* _Exercise goal_: With the pictures left out, restate every entry word for word.

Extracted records
****************************************

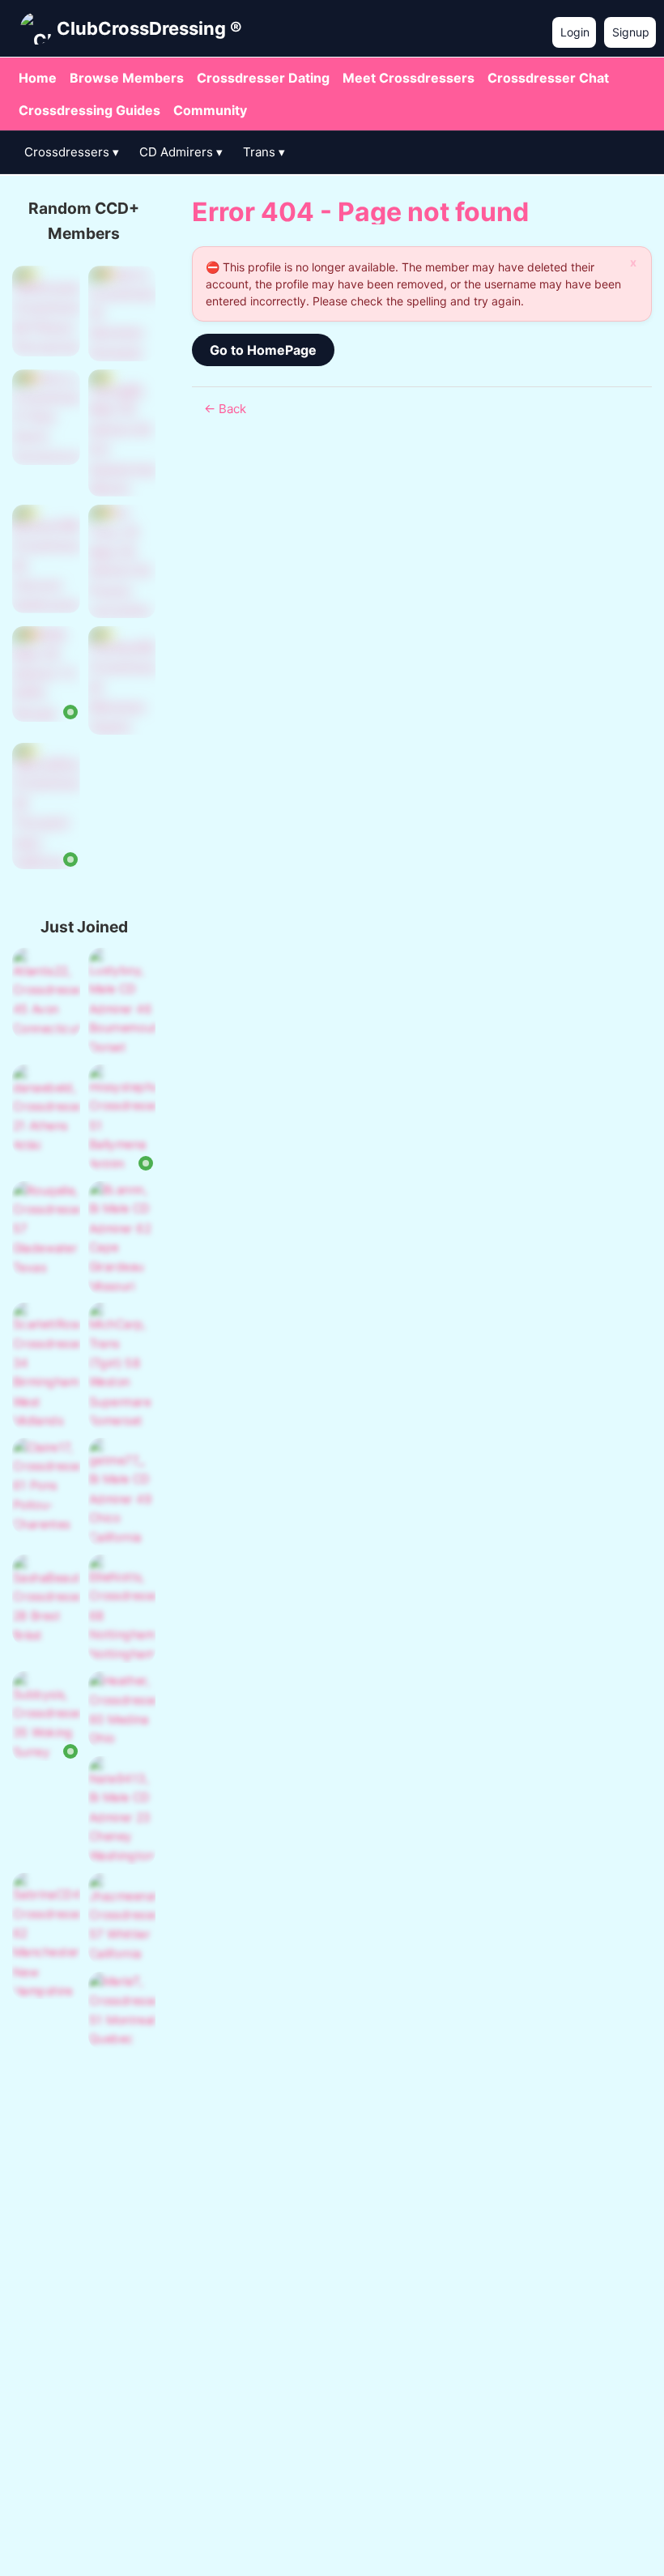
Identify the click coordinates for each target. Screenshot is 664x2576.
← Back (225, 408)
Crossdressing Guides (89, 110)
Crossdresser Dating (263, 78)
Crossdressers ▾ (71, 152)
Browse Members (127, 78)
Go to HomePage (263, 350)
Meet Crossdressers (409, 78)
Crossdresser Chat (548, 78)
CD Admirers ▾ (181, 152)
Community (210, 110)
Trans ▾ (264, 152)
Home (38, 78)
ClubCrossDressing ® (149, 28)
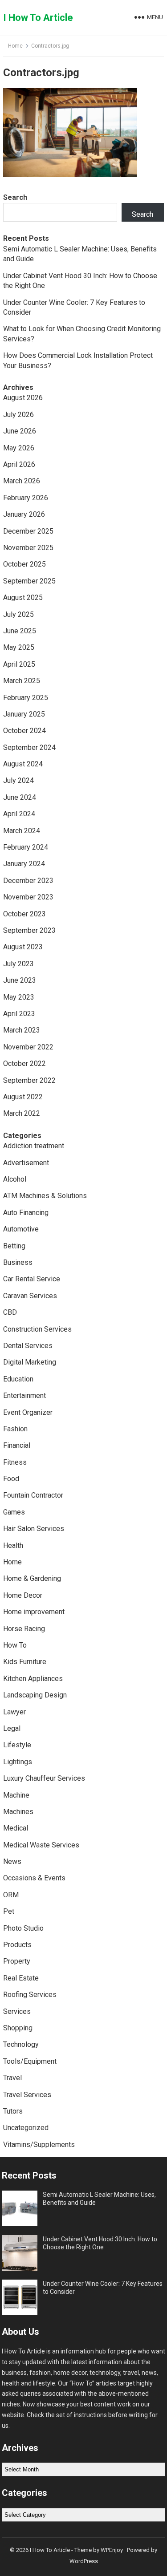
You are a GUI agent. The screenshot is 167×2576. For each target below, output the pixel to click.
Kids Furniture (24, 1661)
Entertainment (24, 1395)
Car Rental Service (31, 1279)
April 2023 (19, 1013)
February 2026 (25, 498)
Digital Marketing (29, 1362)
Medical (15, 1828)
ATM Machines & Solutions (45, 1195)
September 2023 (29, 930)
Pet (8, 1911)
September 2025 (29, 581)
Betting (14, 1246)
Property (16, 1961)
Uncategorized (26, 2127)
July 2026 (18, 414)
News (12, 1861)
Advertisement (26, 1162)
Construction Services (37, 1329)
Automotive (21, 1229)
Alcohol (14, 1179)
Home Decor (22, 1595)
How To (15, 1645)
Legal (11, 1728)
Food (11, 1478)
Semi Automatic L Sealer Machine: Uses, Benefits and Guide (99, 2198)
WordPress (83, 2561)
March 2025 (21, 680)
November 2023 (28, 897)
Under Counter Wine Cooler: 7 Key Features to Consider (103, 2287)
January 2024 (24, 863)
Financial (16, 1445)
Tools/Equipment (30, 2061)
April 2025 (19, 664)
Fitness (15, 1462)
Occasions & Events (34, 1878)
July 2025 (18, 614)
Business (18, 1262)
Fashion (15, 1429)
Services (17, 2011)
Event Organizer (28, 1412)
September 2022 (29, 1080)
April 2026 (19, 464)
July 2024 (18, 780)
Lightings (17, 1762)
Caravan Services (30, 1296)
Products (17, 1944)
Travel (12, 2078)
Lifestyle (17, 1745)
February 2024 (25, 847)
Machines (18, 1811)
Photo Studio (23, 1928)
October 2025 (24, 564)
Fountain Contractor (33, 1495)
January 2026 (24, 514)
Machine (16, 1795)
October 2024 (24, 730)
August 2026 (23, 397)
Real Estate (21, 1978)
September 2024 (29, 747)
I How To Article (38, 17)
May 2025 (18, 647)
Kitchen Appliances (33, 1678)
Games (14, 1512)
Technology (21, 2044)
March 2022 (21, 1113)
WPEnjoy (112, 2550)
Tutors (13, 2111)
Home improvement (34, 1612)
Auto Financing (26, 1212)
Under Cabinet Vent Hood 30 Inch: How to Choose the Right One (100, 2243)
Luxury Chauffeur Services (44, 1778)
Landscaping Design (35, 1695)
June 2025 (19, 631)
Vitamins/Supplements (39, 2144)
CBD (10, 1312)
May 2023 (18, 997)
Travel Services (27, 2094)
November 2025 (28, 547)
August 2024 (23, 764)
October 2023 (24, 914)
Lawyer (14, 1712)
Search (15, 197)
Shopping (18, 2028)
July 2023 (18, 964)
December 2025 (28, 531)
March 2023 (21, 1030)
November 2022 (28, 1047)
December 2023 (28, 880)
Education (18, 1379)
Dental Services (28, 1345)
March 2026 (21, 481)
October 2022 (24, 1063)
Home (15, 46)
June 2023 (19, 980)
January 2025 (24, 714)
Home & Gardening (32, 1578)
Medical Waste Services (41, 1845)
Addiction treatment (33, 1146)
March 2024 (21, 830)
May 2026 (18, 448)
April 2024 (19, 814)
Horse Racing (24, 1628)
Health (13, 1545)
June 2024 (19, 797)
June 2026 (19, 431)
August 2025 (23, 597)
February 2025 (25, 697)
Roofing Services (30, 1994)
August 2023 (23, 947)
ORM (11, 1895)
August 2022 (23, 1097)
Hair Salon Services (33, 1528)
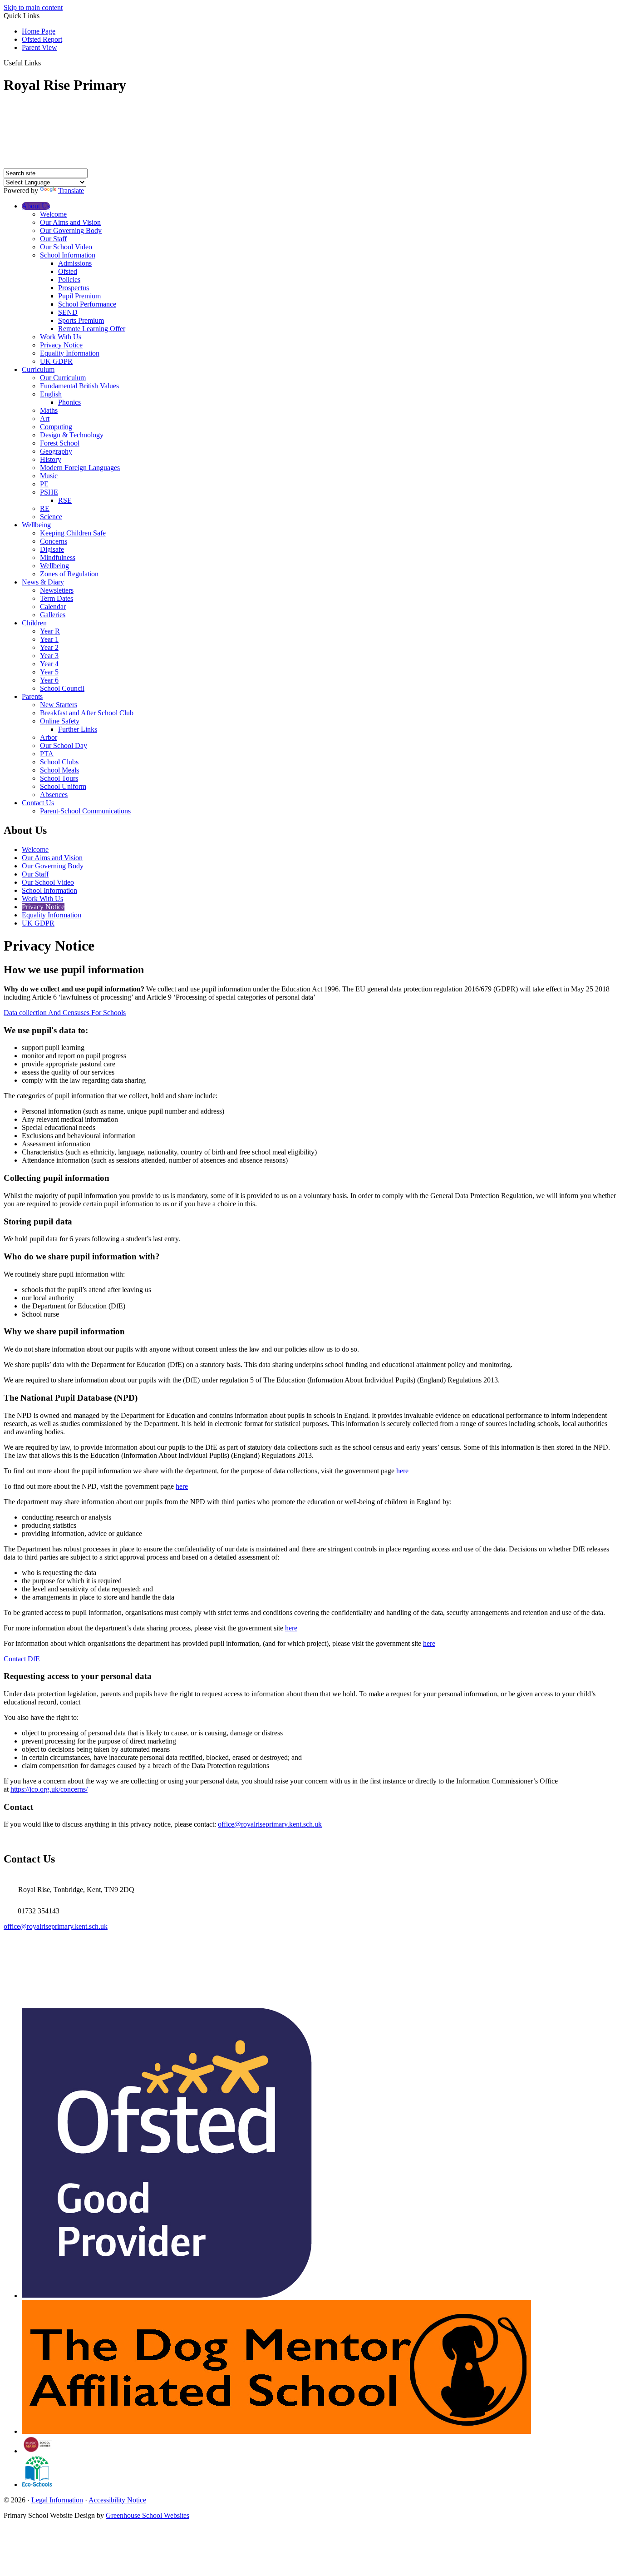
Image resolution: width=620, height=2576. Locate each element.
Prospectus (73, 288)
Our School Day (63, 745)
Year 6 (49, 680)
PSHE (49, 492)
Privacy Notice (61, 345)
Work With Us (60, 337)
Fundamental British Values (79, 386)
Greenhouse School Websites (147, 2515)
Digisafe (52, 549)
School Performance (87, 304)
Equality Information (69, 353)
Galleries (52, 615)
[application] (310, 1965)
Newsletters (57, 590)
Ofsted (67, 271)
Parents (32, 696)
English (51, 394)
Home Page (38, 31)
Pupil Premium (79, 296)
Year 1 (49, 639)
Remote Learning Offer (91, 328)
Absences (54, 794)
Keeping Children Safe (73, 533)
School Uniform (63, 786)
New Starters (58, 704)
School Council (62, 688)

****************************************

* _Response to the exercise_:
Identify the click coordinates for each target. Screenshot is 664x2576.
← Back (225, 408)
Crossdressing Guides (89, 110)
Crossdresser Dating (263, 78)
Crossdressers ▾ (71, 152)
Browse Members (127, 78)
Go to HomePage (263, 350)
Meet Crossdressers (409, 78)
Crossdresser Chat (548, 78)
CD Admirers ▾ (181, 152)
Community (210, 110)
Trans ▾ (264, 152)
Home (38, 78)
ClubCrossDressing ® (149, 28)
You are a GUI agent. The screenshot is 167×2576. For each target below, output the pixel to click.
Kids Furniture (24, 1661)
Entertainment (24, 1395)
Car Rental Service (31, 1279)
April 2023 (19, 1013)
February 2026 (25, 498)
Digital Marketing (29, 1362)
Medical (15, 1828)
ATM Machines & Solutions (45, 1195)
September 2023 (29, 930)
Pet (8, 1911)
September 2025 (29, 581)
Betting (14, 1246)
Property (16, 1961)
Uncategorized (26, 2127)
July 2026 (18, 414)
News (12, 1861)
Advertisement (26, 1162)
Construction Services (37, 1329)
Automotive (21, 1229)
Alcohol (14, 1179)
Home Decor (22, 1595)
How To (15, 1645)
Legal (11, 1728)
Food (11, 1478)
Semi Automatic L Sealer Machine: Uses, Benefits and Guide (99, 2198)
WordPress (83, 2561)
March 2025 (21, 680)
November 2023 (28, 897)
Under Counter Wine Cooler: 7 Key Features to Consider (103, 2287)
January 2024 (24, 863)
Financial (16, 1445)
Tools/Equipment (30, 2061)
April 2025 (19, 664)
Fitness (15, 1462)
Occasions & Events (34, 1878)
July 2025 (18, 614)
Business (18, 1262)
Fashion (15, 1429)
Services (17, 2011)
Event Organizer (28, 1412)
September 2022 (29, 1080)
April 2026 (19, 464)
July 2024 (18, 780)
Lightings (17, 1762)
Caravan Services (30, 1296)
Products (17, 1944)
Travel (12, 2078)
Lifestyle (17, 1745)
February 2024 (25, 847)
Machines (18, 1811)
Photo Studio (23, 1928)
October 2025 (24, 564)
Fountain Contractor (33, 1495)
January 2026 (24, 514)
Machine (16, 1795)
October 2024 (24, 730)
August 2026 (23, 397)
Real Estate (21, 1978)
September 2024 (29, 747)
I How To Article (38, 17)
May 2025 (18, 647)
Kitchen Appliances (33, 1678)
Games (14, 1512)
Technology (21, 2044)
March 2022 (21, 1113)
WPEnjoy (112, 2550)
Tutors (13, 2111)
Home improvement (34, 1612)
Auto Financing (26, 1212)
Under Cabinet Vent Hood 30 Inch: How to Choose the Right One (100, 2243)
Luxury Chauffeur Services (44, 1778)
Landscaping Design (35, 1695)
June 2025 (19, 631)
Vitamins/Supplements (39, 2144)
CBD (10, 1312)
May 2023 (18, 997)
Travel Services (27, 2094)
November 2025 (28, 547)
August 2024 (23, 764)
October 2023 (24, 914)
Lawyer (14, 1712)
Search (15, 197)
Shopping (18, 2028)
July 2023 (18, 964)
December 2025 (28, 531)
March 2023 (21, 1030)
November 2022 (28, 1047)
December 2023 (28, 880)
Education (18, 1379)
Dental Services (28, 1345)
March 2026 (21, 481)
October 2022 (24, 1063)
Home (15, 46)
June 2023 (19, 980)
January 2025 (24, 714)
Home & Gardening (32, 1578)
Medical Waste Services (41, 1845)
Addiction treatment (33, 1146)
March 2024 (21, 830)
May 2026 (18, 448)
April 2024 (19, 814)
Horse Racing (24, 1628)
Health (13, 1545)
June 2024 (19, 797)
June 2026 (19, 431)
August 2025 (23, 597)
February 2025 (25, 697)
Roofing Services (30, 1994)
August 2023 (23, 947)
ORM (11, 1895)
August 2022 (23, 1097)
Hair Salon Services (33, 1528)
Image resolution: width=620, height=2576. Locate each element.
Prospectus (73, 288)
Our School Day (63, 745)
Year 6 (49, 680)
PSHE (49, 492)
Privacy Notice (61, 345)
Work With Us (60, 337)
Fundamental British Values (79, 386)
Greenhouse School Websites (147, 2515)
Digisafe (52, 549)
School Performance (87, 304)
Equality Information (69, 353)
Galleries (52, 615)
[application] (310, 1965)
Newsletters (57, 590)
Ofsted (67, 271)
Parents (32, 696)
English (51, 394)
Home Page (38, 31)
Pupil Premium (79, 296)
Year 1 (49, 639)
Remote Learning Offer (91, 328)
Absences (54, 794)
Keeping Children Safe (73, 533)
School Uniform (63, 786)
New Starters (58, 704)
School Council (62, 688)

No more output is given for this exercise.